End of Payroll Tax Holiday Could Dent Economy

By Dan Weil   |   Monday, 24 Dec 2012 07:42 AM

The payroll tax reduction that is scheduled to expire Dec. 31 isn’t the focus of much attention in the talks to avoid the fiscal cliff.

But failure to extend the payroll tax cut, which began in 2010 to help beleaguered consumers, could have a major impact on the economy.

The reduction pushed payroll taxes down to 4.2 percent from 6.2 percent for more than 160 million Americans.

Editor's Note: The IRS’ Worst Nightmare — How to Pay Zero Taxes

JPMorgan economists estimate that if the rate goes back up, the economy will grow 0.6 percentage point less next year than it otherwise would have. Payroll taxes would be the biggest drag on the economy of all fiscal cliff elements, they say.

"It's been a very effective tax cut for the economy," Mark Zandi, chief economist at Moody's, tells CNBC. "It's kind of the Rodney Dangerfield of taxes in that most people are not aware of it, but it could bring on a significant hit to growth if it ends."

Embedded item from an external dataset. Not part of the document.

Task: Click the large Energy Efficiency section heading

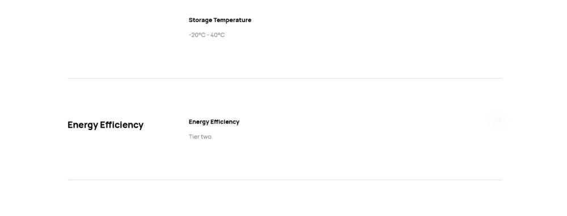Action: click(105, 125)
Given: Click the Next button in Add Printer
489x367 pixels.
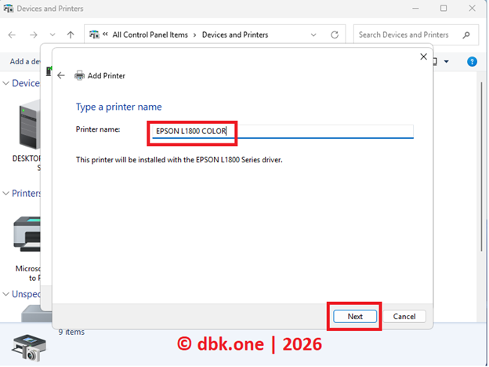Looking at the screenshot, I should 355,316.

The non-wealthy would be at a particular disadvantage if the payroll tax holiday ends.

"The people who are going to feel it the most are people making minimum wage to about $15 an hour, because they're the ones who are just getting by," John Lieberman, an accountant at Perelson Weiner, tells CNNMoney.com.

"Two percent of someone's income is a lot of money when you're only making $400 a week."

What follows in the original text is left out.